■ Document extract:
----
The hybrid in Alien: Resurrection is what makes it seem so utterly alien. No, I’m not talking about that newborn. I’m talking about the combination of Jean-Pierre Jeunet (Amelie), who required an English interpreter, and the ballsy witticisms of a Joss Whedon script. Imagine Paul Verhoeven directing the words of Clint Eastwood. The result is as sour and off-putting as any Verhoeven movie, even with that same snarling anti-capitalistic purpose that unites his perfect badness into transcendent neo-pulp masterpieces. But Alien: Resurrection is not unified by its cynicism as Robocop was. It's not a satire of us, but just a satire of Alien movies. It’s never boring and that’s actually something, in the realm of fourth entries. The reason this film is in the category of “Everyone Else is Wrong” is not because I think it’s good, but because I don’t know what people were expecting.
Alien 3 was a cruel and uninviting picture, like three days of the Stanford experiment filmed under a urine filter. Its conflict was forced way beyond plausibility, yet with the pretensions of a unifying theme of faith and sacrifice. Alien: Resurrection isn’t more believable – it just doesn’t stretch your belief in it that far, content to be merely dumbfounding in its schizophrenic comedy and super-sane drama. An alien test-chamber scene for instance features a scientist making out with a glass case while the Xenomorph drools. No prison warden comes in later to monologue on this scene’s hidden religiosity. A scene with Ellen Ripley (still Sigourney Weaver, poor girl) playing basketball meanwhile gets the dramatic treatment, with an epic final shot over the shoulder, across the room. It reminds me of Catwoman.
----
■ Data shown:
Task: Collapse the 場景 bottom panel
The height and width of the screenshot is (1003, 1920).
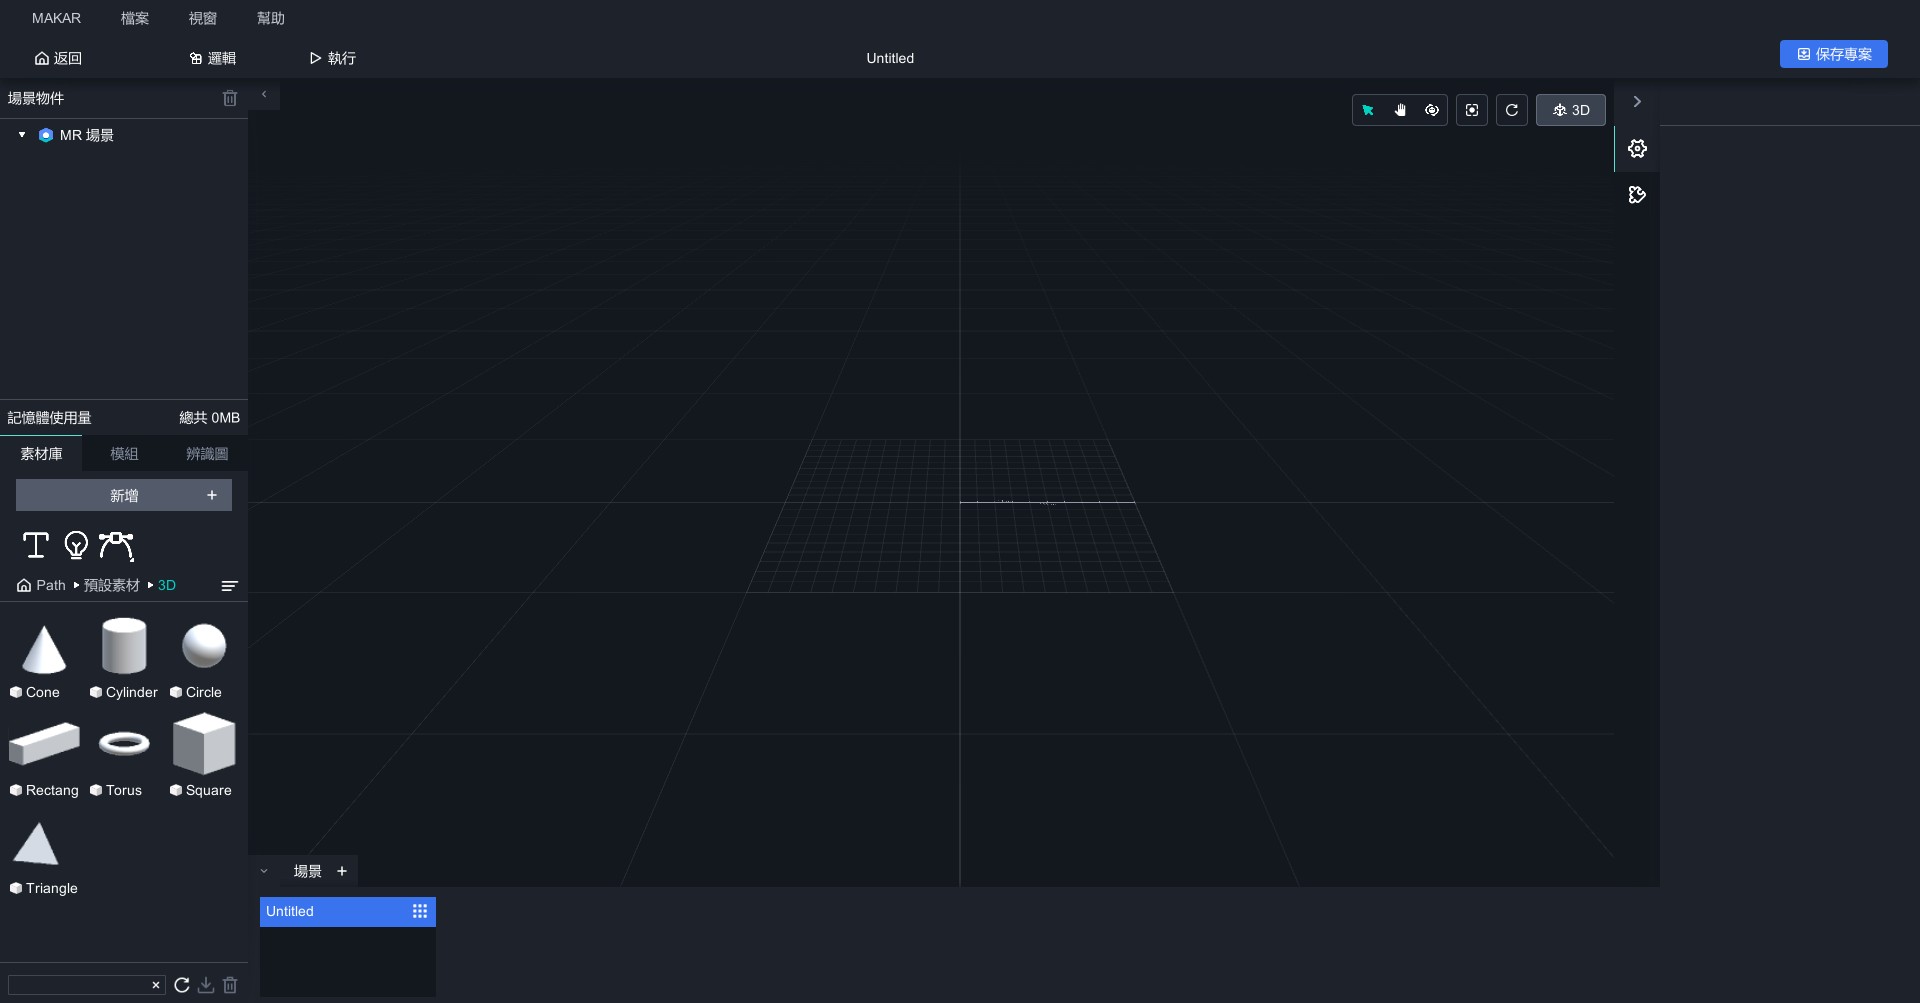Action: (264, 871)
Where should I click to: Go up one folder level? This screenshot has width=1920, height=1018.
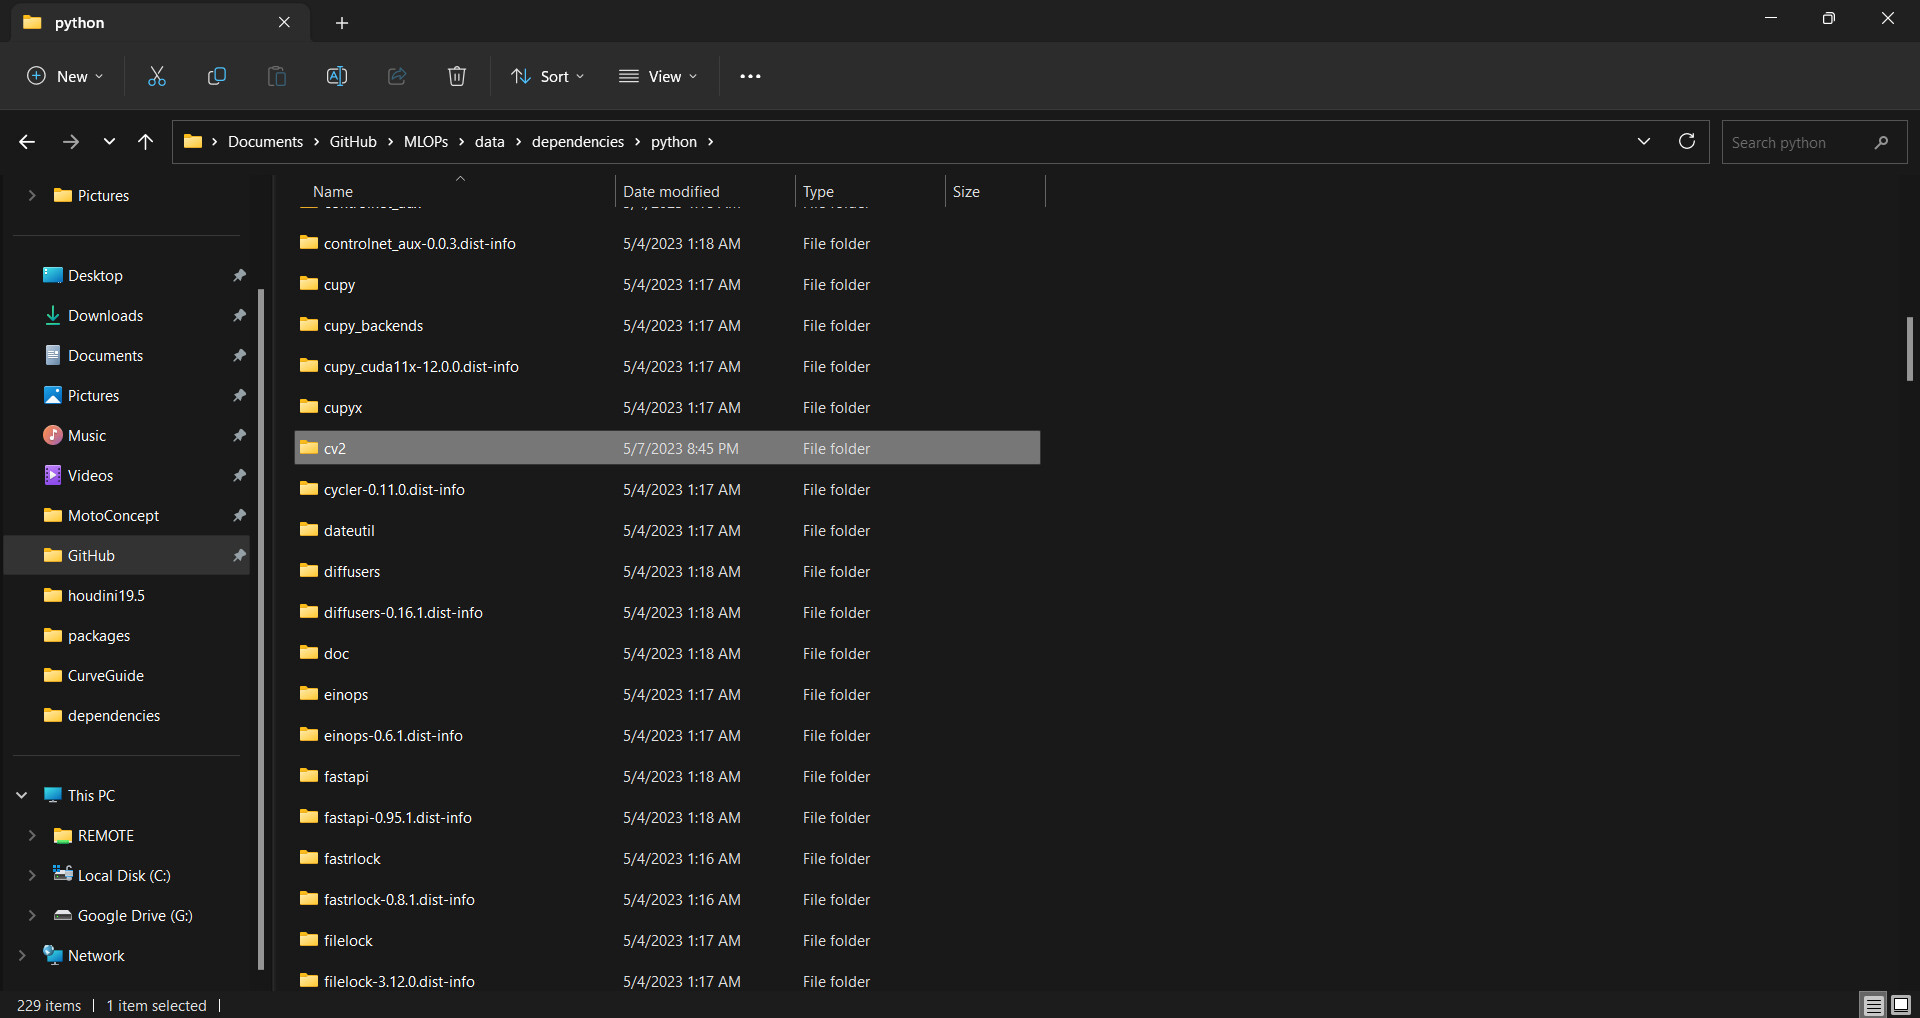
----
■ Exercise instructions:
Extend the Alien: Resurrection review with a few more paragraphs that start after its last sentence and keep its voice and argument.

■ The response:
Apparently, Sigourney insisted on making the shot herself, so they spent a few hours filming her trying to hit the basket without looking. This is how the crew of Alien: Resurrection spent their time. How do you think the movie turned out? And besides, in a final coup de grace of incompetence, they let the basketball pass briefly out of the frame, making it look like a special effect. Like I said: poor girl.
I don’t understand the story fully, but it’s essentially about scientists trying to tame the alien with inbreeding. They try to domesticate them in cages. They clone Ripley from samples of centuries-old blood to be the progenitor of a new queen, the extraction of which from Sigourney’s breastplate actually opens the film. It’s a bit like Alien got a little Jurassic Park bred into it, without the sensibility (if that was possible) of either.
The supporting cast is good enough to elevate this very bad film by pantomiming being sincere about it. Mid-90s Wynona Ryder wearing that youthful gravity like she applies too much eyeliner on purpose and has a pet spider in her pocket gets at what the film was going for, even if this is possibly the worst performance of her career. Ron Pearlman fits into tonal inconsistency like most actors fit into a tone (he’s probably the overstated highlight, like a cross between Bill Paxton from Aliens and Jesse Ventura from Predator calling himself a “sexual tyrannosaurus”). The rest include a forgettable turn for Michael Wincott, always looking like he could be Val Kilmer if he really tried, and an interesting turn of film history for Breaking Bad fans with a young Raymond Cruz (who would go on to play Tuco Salamanca) doing essentially nothing but being Raymond Cruz for a second.
The alien effects by Tom Woodruff and Alec Gillis Jr. are the most unquestionably decent thing about Alien: Resurrection. The beast still carries the weight two sets of teeth bring naturally and the queen writhes for real in the film’s late and infamous “birthing” scene. Remember that the original Alien was a wonder of minimalism, with shots of the alien clothed in darkness and steam. Resurrection probably has more direct footage of the big guy than any other film, and he always looks good, even if seeing too much ensures that he’s never scary. A scene in which the crew is chased by two aliens underwater gets almost tense. That’s something, especially when you remember that the majority of monster movies are bad movies with fun monsters.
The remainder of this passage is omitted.